Tunjangan profesi guru biasanya dicairkan per triwulan (3 bulan sekali). Jadwal pencairan tergantung verifikasi data dan ketersediaan anggaran dari pemerintah.
Apakah guru PNS dapat tunjangan kinerja daerah?
Tergantung kebijakan masing-masing daerah. Tidak semua daerah memberikan TKD untuk guru, dan besarannya berbeda-beda sesuai kemampuan fiskal daerah.
Berapa total penghasilan guru PNS yang sudah sertifikasi?
Untuk guru golongan III/c yang sudah sertifikasi, total penghasilan bisa mencapai Rp7.000.000 – Rp8.000.000 per bulan.
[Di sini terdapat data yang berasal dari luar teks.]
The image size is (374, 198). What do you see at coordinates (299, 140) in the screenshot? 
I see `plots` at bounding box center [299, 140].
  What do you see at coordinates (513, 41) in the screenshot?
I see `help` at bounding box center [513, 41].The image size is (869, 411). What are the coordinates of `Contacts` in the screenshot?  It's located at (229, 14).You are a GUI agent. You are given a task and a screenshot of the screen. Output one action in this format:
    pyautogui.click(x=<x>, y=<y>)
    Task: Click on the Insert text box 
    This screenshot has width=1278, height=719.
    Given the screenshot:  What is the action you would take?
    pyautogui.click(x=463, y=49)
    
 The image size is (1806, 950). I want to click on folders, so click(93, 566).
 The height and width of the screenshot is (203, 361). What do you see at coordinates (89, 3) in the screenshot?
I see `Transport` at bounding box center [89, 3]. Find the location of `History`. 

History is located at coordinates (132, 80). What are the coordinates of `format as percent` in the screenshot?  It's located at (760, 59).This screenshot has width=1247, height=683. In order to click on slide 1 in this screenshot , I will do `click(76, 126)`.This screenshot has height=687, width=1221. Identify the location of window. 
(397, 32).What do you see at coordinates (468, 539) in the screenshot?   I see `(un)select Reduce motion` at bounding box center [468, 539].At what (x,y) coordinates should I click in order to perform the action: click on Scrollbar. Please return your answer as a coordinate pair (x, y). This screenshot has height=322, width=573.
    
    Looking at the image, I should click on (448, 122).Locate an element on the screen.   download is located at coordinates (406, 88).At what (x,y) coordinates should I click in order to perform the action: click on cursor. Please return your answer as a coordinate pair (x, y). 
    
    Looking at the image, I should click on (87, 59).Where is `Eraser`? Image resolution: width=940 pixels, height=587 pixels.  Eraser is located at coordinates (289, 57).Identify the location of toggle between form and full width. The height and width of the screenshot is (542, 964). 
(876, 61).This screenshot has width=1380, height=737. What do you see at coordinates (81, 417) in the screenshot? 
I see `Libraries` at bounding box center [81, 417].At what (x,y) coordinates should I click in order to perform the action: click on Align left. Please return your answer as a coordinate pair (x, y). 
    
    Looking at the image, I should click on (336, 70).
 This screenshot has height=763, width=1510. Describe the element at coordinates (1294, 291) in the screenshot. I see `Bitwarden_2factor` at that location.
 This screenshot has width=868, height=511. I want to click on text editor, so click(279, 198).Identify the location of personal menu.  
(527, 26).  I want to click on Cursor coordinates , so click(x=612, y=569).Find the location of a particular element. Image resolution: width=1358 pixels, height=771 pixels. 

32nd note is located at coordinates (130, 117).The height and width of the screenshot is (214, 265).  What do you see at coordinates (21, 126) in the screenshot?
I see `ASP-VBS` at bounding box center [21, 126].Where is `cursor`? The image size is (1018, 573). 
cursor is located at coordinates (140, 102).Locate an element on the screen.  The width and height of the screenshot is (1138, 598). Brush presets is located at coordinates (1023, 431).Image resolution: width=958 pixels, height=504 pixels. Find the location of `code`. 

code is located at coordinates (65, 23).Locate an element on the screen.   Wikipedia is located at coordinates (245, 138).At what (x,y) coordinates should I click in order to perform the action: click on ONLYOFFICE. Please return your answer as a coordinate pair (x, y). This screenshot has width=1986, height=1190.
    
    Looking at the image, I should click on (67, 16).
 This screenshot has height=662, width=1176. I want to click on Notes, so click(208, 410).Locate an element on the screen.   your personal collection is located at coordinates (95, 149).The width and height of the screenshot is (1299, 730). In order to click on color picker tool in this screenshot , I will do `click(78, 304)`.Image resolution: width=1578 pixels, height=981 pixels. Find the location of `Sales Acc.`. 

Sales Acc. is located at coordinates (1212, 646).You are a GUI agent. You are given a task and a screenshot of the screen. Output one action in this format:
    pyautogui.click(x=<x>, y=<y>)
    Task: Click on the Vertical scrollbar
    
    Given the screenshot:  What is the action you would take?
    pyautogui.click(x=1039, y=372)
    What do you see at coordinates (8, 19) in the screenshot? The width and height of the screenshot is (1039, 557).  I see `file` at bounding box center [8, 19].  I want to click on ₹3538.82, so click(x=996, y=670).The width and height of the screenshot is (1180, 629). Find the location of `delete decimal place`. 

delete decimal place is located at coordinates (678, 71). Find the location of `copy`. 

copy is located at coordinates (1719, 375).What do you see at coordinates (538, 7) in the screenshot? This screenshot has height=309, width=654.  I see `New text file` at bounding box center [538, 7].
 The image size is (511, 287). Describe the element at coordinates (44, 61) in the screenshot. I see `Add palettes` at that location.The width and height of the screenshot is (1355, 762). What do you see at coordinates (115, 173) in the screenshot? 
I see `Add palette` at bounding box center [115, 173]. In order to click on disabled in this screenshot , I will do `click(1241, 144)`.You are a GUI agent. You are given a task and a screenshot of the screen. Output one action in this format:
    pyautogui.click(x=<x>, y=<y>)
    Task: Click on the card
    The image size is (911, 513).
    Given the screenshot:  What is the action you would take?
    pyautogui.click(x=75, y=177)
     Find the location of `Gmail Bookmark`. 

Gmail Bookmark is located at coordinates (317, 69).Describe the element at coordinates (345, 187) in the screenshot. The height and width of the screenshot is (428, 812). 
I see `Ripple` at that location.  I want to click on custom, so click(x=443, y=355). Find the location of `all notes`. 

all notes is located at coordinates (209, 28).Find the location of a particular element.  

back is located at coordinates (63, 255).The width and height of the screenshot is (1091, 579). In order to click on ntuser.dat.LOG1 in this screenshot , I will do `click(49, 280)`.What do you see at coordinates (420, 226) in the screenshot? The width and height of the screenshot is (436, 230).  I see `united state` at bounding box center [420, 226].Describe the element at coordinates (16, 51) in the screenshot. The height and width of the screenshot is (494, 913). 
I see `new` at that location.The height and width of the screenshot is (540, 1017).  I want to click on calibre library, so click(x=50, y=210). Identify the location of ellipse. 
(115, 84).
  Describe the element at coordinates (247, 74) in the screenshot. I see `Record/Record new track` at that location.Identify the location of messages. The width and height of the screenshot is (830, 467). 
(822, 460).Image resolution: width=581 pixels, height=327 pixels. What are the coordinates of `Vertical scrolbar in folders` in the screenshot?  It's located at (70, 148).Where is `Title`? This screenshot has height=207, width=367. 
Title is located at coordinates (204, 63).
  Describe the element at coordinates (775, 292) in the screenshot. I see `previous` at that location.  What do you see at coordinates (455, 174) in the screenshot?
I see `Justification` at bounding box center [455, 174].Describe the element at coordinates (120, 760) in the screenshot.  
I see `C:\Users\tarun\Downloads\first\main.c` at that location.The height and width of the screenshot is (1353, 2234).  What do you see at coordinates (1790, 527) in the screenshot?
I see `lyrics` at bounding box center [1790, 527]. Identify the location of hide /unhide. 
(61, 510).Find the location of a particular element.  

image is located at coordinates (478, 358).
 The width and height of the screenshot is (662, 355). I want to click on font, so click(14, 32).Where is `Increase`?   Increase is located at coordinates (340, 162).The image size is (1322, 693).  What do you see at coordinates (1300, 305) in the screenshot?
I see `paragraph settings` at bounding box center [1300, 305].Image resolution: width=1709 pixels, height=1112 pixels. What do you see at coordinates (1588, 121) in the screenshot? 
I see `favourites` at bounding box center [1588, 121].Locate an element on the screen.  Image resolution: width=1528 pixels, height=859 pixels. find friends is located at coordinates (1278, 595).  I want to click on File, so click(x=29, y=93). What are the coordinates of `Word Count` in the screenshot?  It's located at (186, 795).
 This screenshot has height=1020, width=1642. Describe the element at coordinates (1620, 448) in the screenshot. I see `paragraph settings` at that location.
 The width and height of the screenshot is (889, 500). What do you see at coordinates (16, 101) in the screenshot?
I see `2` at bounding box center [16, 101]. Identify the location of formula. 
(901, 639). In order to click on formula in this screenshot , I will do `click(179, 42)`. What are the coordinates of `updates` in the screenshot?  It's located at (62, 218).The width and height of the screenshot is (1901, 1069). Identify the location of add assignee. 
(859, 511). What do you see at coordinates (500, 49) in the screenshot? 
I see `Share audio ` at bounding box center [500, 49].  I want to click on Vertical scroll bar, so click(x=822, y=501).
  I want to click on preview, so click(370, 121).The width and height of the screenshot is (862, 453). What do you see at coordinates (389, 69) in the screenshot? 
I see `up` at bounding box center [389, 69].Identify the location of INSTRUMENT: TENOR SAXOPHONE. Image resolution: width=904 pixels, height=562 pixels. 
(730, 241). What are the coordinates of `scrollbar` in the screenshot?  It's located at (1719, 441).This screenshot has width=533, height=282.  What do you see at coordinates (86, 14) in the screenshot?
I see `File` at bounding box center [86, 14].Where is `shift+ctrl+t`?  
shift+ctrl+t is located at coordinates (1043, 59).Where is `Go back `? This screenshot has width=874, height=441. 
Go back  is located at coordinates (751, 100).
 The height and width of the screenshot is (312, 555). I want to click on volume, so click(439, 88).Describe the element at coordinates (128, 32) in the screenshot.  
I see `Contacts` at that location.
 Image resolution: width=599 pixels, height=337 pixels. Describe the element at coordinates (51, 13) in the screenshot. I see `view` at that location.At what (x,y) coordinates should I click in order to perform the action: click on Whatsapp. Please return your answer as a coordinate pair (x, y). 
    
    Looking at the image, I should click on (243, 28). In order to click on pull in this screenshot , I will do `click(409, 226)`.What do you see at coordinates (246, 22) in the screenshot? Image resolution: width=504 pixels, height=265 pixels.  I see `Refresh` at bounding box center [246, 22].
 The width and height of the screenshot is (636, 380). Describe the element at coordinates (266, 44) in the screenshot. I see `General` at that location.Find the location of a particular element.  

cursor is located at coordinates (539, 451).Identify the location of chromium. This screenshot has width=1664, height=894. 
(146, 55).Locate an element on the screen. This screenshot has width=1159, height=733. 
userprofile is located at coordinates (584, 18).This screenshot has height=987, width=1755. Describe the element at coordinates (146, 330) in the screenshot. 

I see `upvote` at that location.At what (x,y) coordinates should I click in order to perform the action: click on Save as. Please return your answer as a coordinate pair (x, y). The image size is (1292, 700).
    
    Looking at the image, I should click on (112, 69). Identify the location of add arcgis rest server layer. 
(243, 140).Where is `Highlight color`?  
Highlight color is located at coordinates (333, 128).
Angka ini bisa lebih tinggi jika ada tunjangan daerah atau bertugas di daerah 3T.
Apa perbedaan tunjangan profesi dan tunjangan fungsional?
Tunjangan profesi (1x gaji pokok) untuk guru bersertifikat pendidik, sedangkan tunjangan fungsional (Rp250.000-400.000) untuk guru yang belum sertifikasi. Keduanya tidak bisa diterima bersamaan.
Bagaimana cara naik golongan dari III/a ke III/b?
Kenaikan pangkat reguler membutuhkan masa kerja minimal 4 tahun, penilaian kinerja “Baik”, dan memenuhi angka kredit yang disyaratkan. Proses usulan melalui instansi dan BKD.
Apakah guru honorer bisa dapat gaji sebesar guru PNS?
Sulit untuk mencapai penghasilan setara PNS. Guru honorer yang sertifikasi hanya mendapat TPG setara golongan III/a tanpa berbagai tunjangan lain yang diterima PNS.
Penutup
Gaji guru PNS tahun 2026 terdiri dari berbagai komponen mulai dari gaji pokok hingga berbagai tunjangan yang bisa meningkatkan penghasilan secara signifikan. Guru yang sudah sertifikasi dan bertugas di daerah 3T berpotensi mendapat penghasilan yang cukup memadai.
Untuk meningkatkan kesejahteraan, guru bisa fokus pada pengembangan profesional seperti mengikuti sertifikasi, mengumpulkan angka kredit untuk kenaikan pangkat, atau bertugas di daerah khusus. Semoga informasi ini bermanfaat bagi para guru Indonesia!